_WORK ORDER_
Write each line below back out exactly, omitting its pictures.

_LISTED RECORDS_
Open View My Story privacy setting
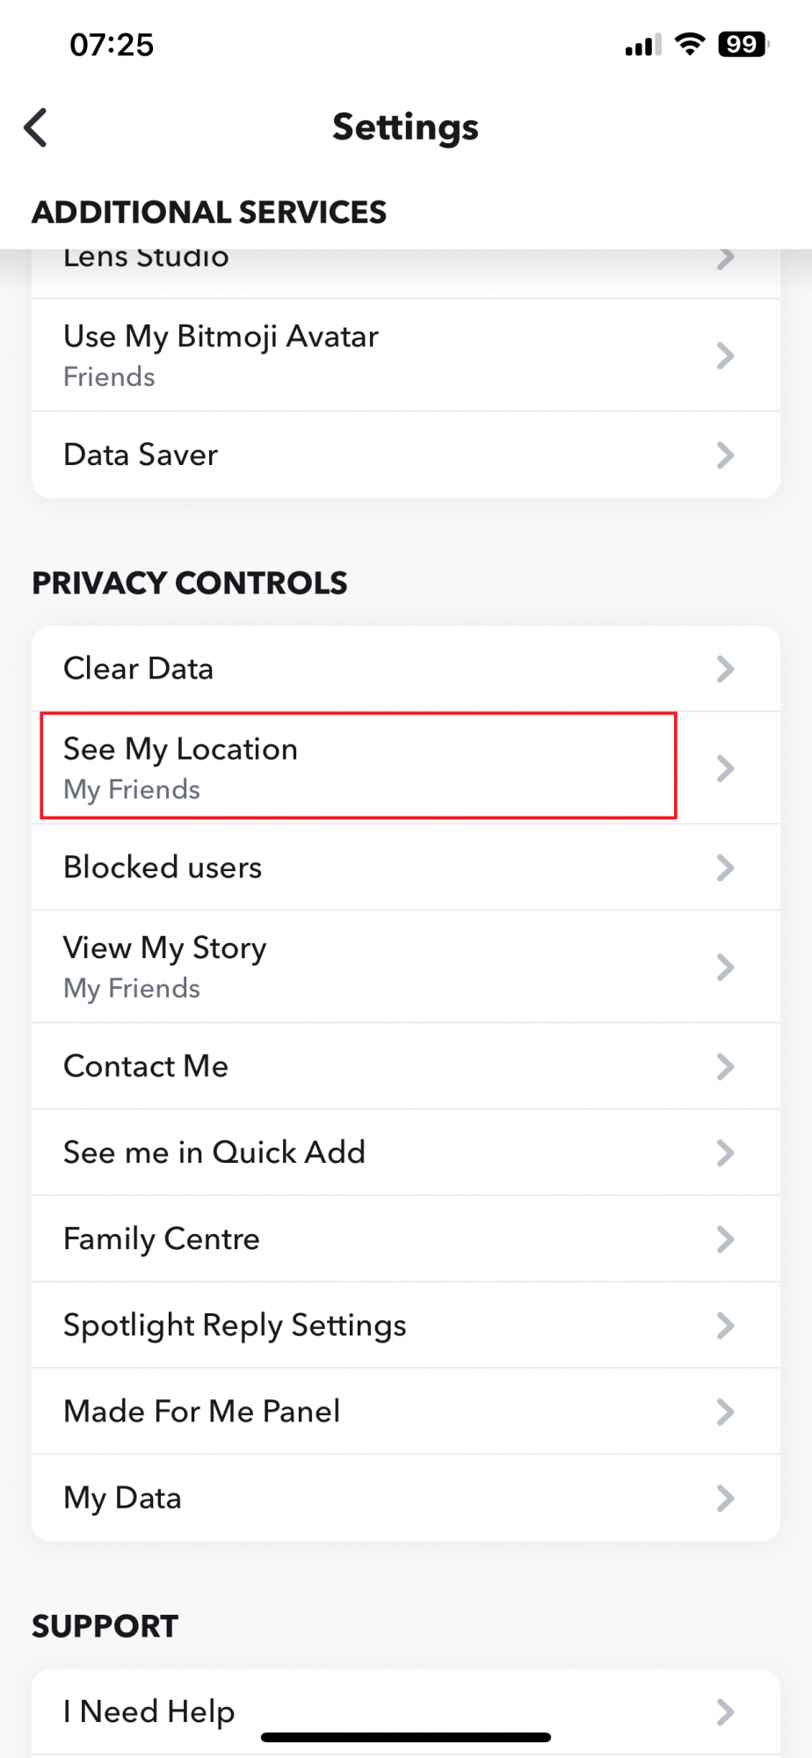Screen dimensions: 812x1758 point(406,967)
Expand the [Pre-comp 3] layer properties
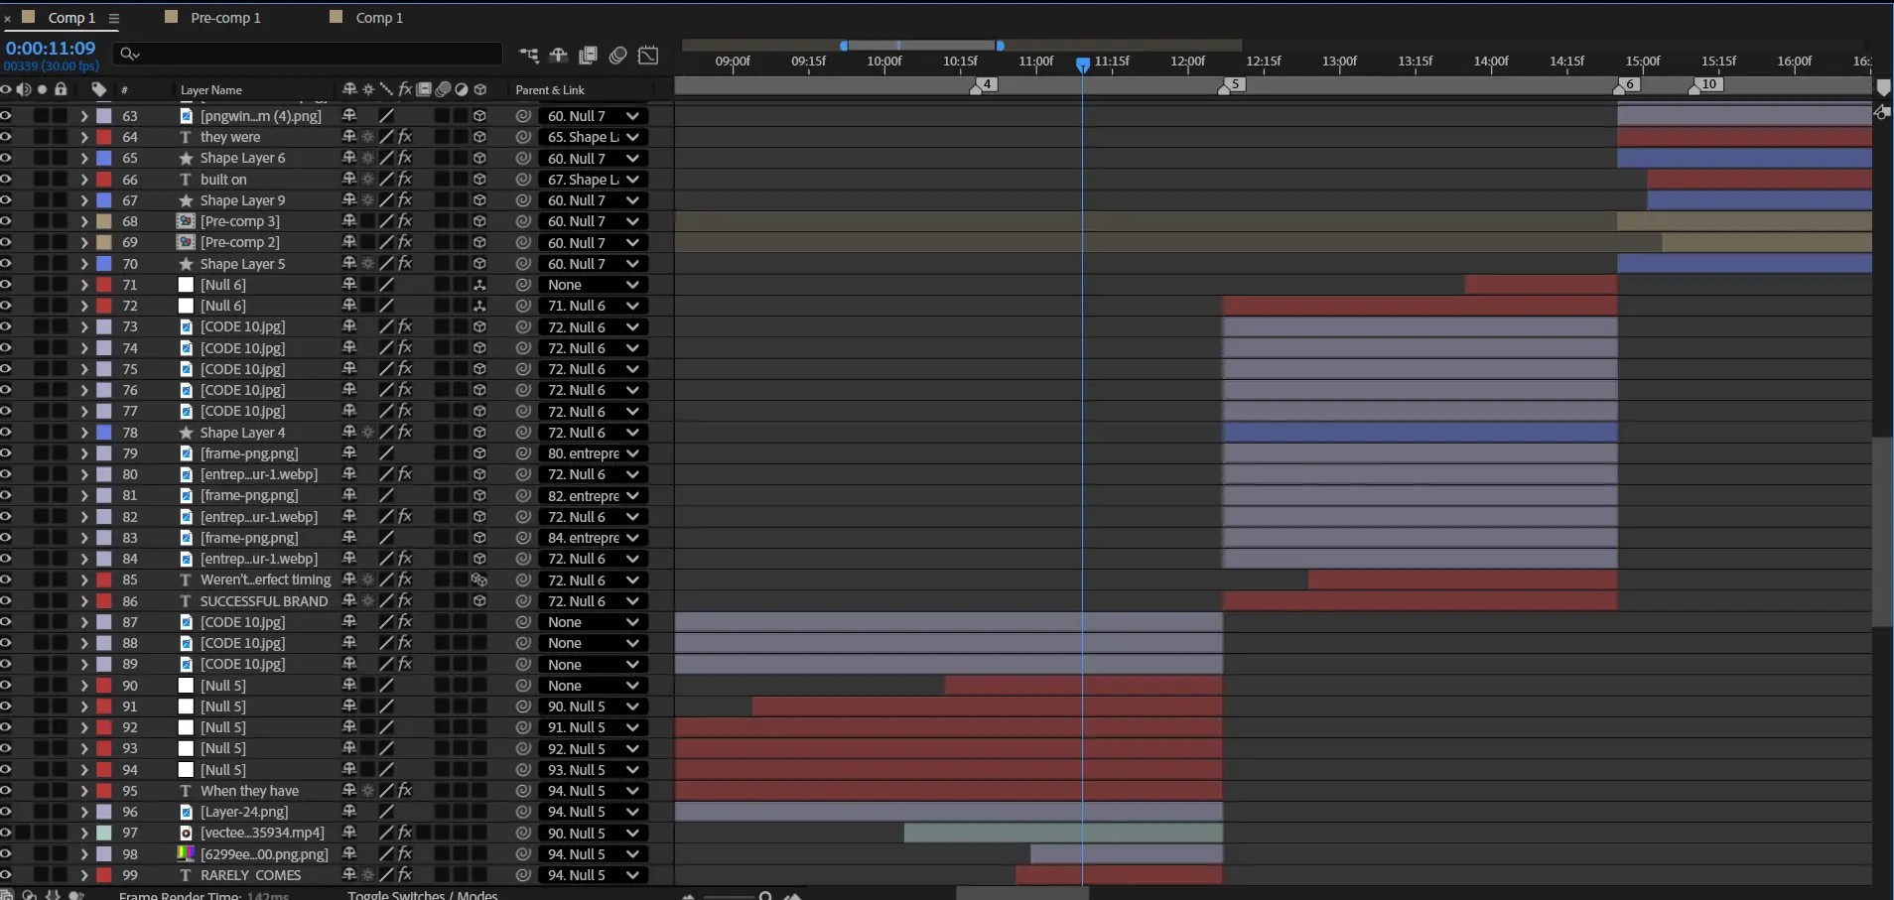 tap(84, 221)
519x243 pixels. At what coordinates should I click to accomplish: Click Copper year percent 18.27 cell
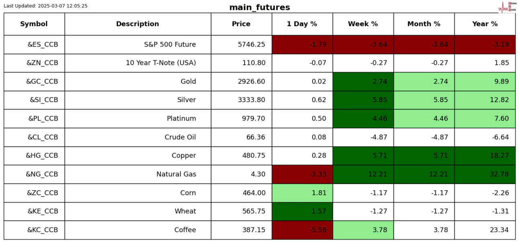(x=485, y=156)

_THE ANSWER_
Open View My Story privacy setting
Screen dimensions: 812x1758 point(406,967)
Expand the [Pre-comp 3] layer properties
 tap(84, 221)
519x243 pixels. At what coordinates should I click to accomplish: Click Copper year percent 18.27 cell
(x=485, y=156)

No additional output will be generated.